Spain's data protection agency has fined La Liga €250,000 ($400,000 AUD) after it was alleged the official La Liga phone app violated EU data privacy and transparency laws.

Spanish online newspaper reported the app allowed the league to remotely activate the phone's microphone to determine whether the owner was in a bar that was screening a La Liga match illegally.

This along with analysing geolocation data was used to protect La Liga's own business interests and find any bars that hadn't paid to screen the match.

According to the Spanish Data Protection Agency (AEPD), this is a violation of transparency principles of the 4 million users of the application.

However, La Liga has stressed that the data could not be used to learn the contents of the conversations and would launch a legal challenge against the fine. 

A La Liga statement said: "We profoundly disagree with this decision, consider the fine that has been imposed to be unfair, and believe the AEPD hasn't made enough effort to understand how this technology works."

"As a result, we will challenge the decision to show that we have always acted legally and responsibly.

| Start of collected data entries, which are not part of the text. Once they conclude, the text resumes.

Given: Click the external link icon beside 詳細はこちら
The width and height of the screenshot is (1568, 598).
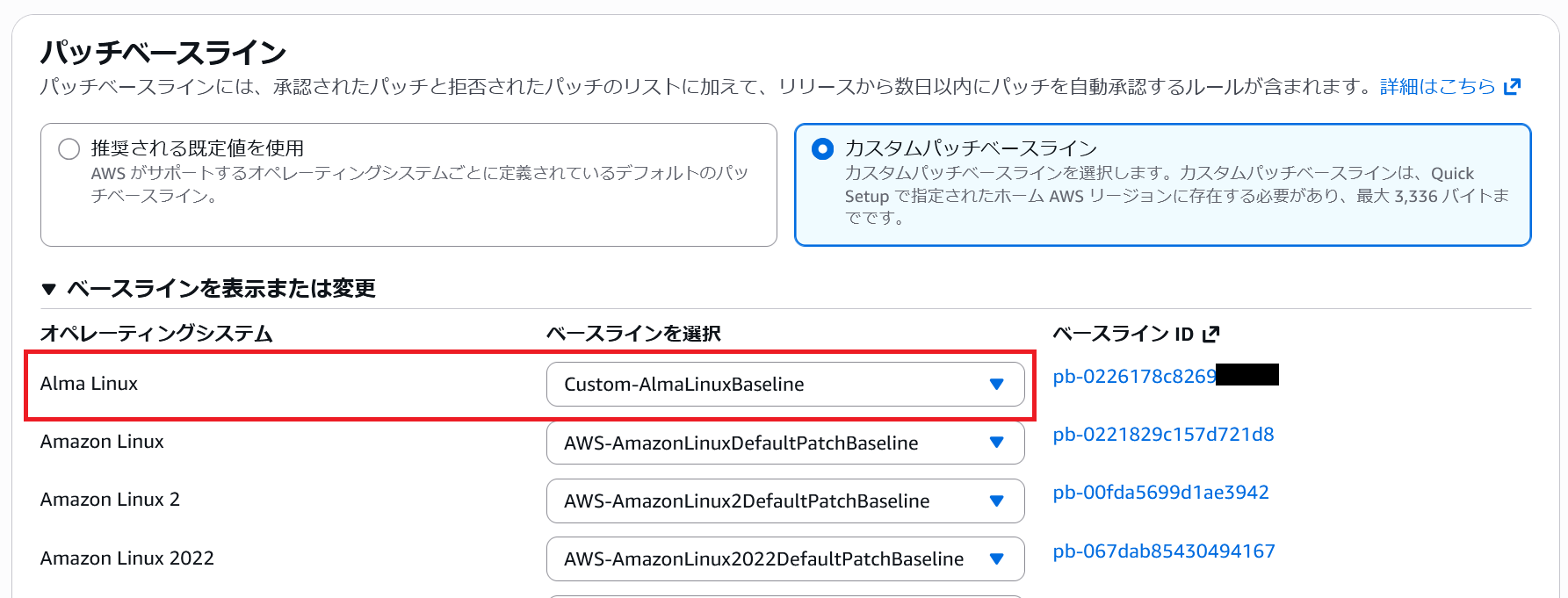Looking at the screenshot, I should (x=1512, y=87).
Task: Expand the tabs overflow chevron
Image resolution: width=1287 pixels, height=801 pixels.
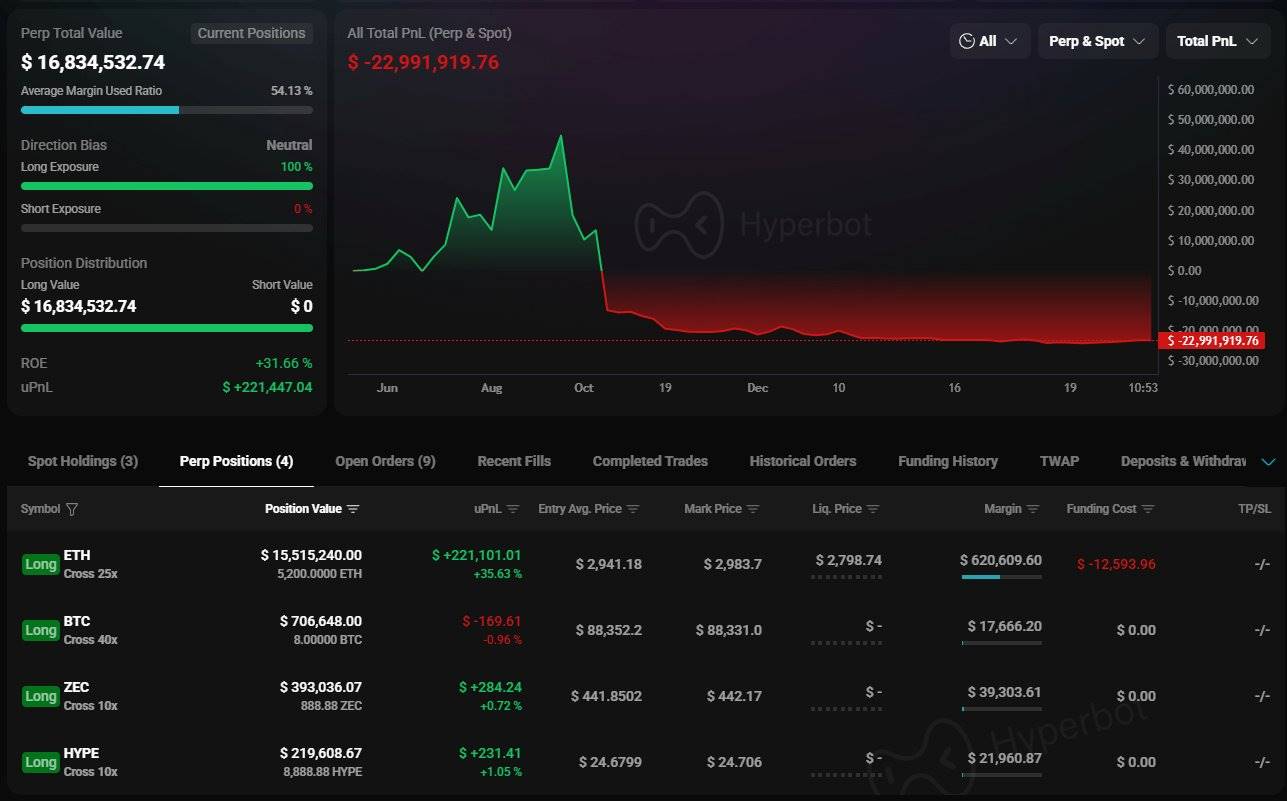Action: [x=1269, y=461]
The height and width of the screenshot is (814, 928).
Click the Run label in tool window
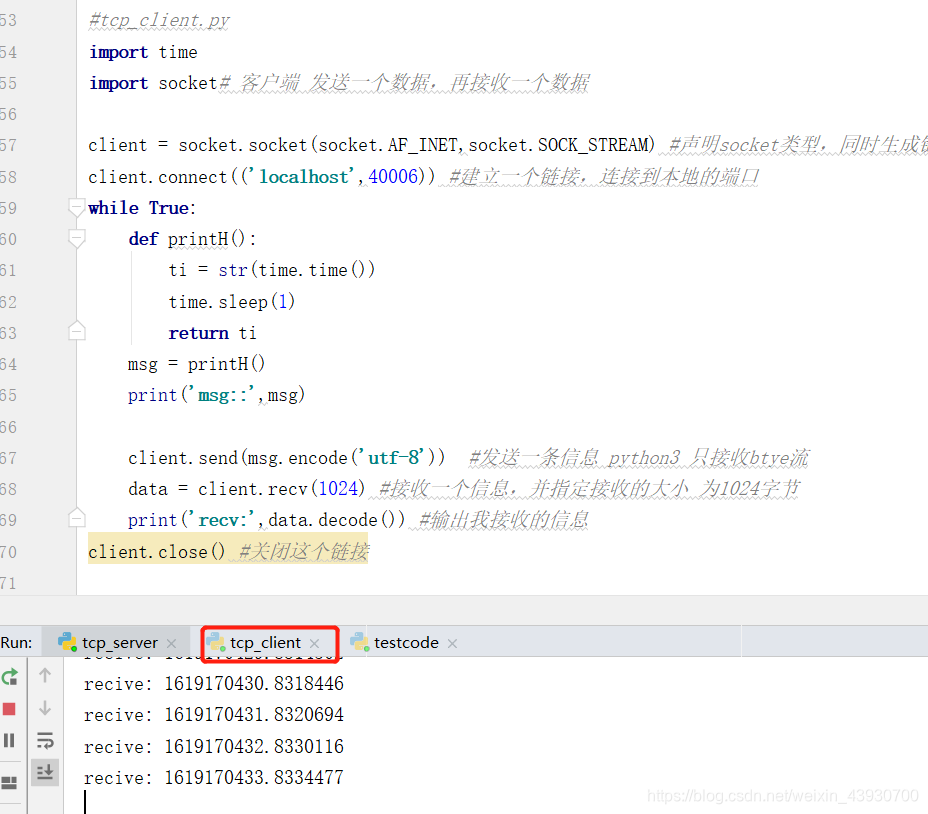pos(17,643)

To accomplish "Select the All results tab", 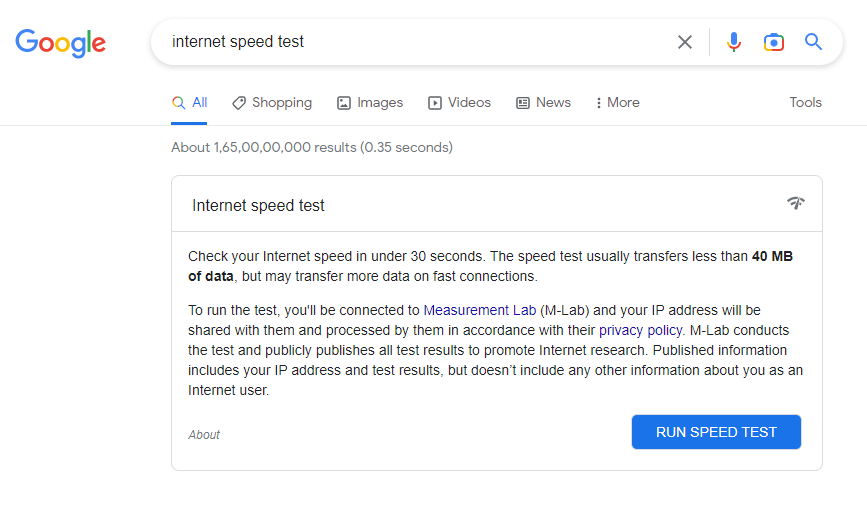I will (x=189, y=103).
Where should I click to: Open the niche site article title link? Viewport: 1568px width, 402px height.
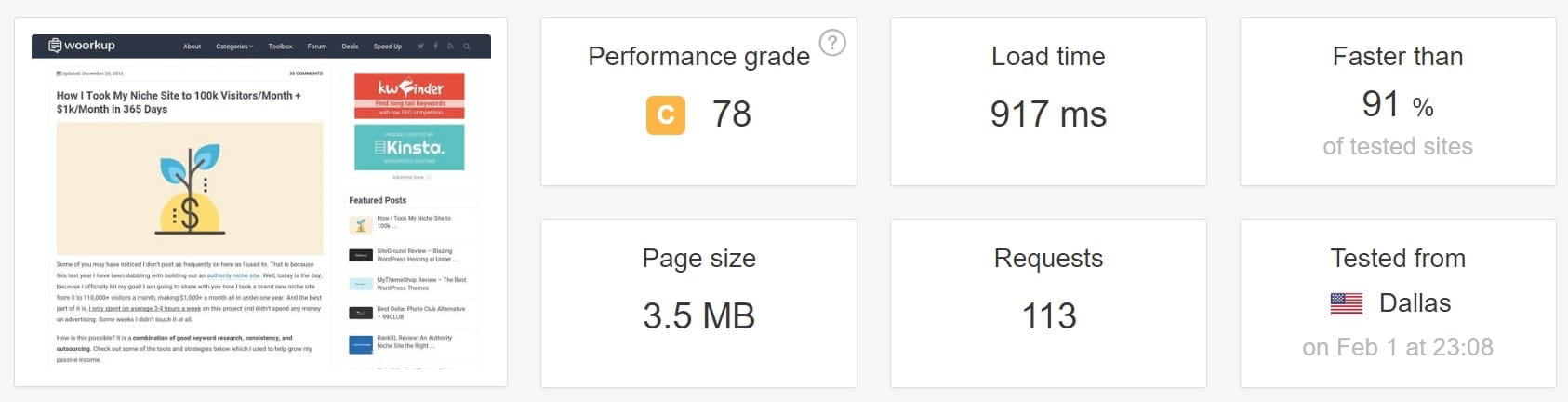[x=179, y=102]

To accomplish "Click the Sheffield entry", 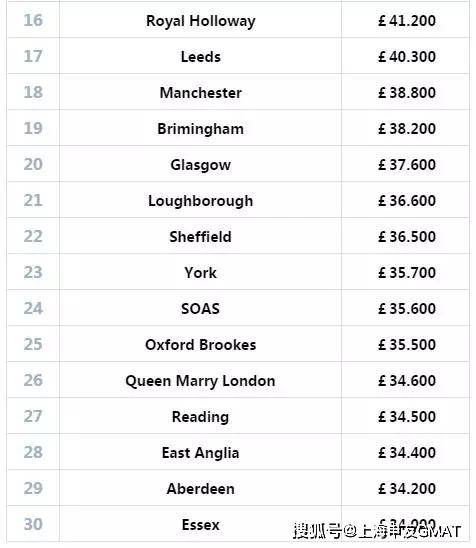I will click(x=201, y=237).
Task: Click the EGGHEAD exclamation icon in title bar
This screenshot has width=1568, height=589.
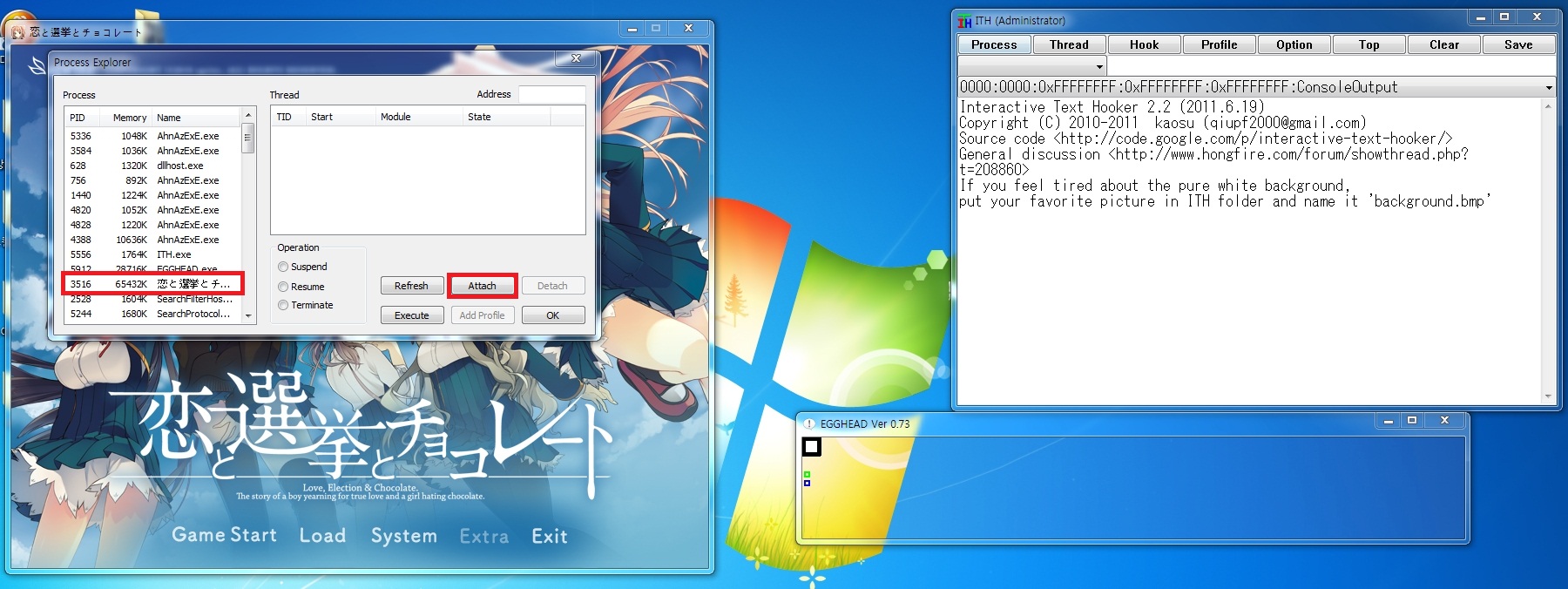Action: click(809, 424)
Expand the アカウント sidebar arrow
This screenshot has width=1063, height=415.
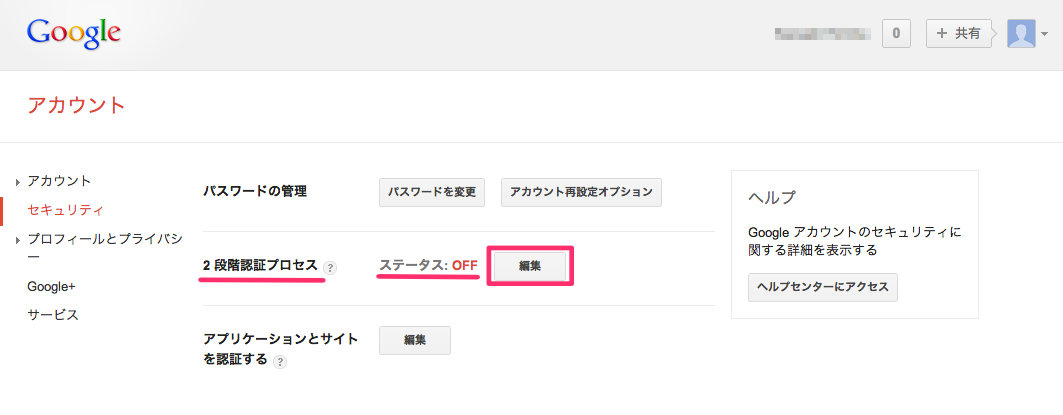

"La Liga would not be acting diligently if it did not use all means at its disposal to fight against piracy.

"This is a major undertaking given the scale of the fraud in the market, which is estimated to cost around €400m a year."

The application does ask for permission to access the phones' microphone and location, while the terms of service also detail that users are consenting to La Liga using their phones to detect such behaviour through data received as code rather than audio.

However, the AEPD claims that La Liga has not made these terms of service clear enough and have given the Spanish league a month to correct the violations.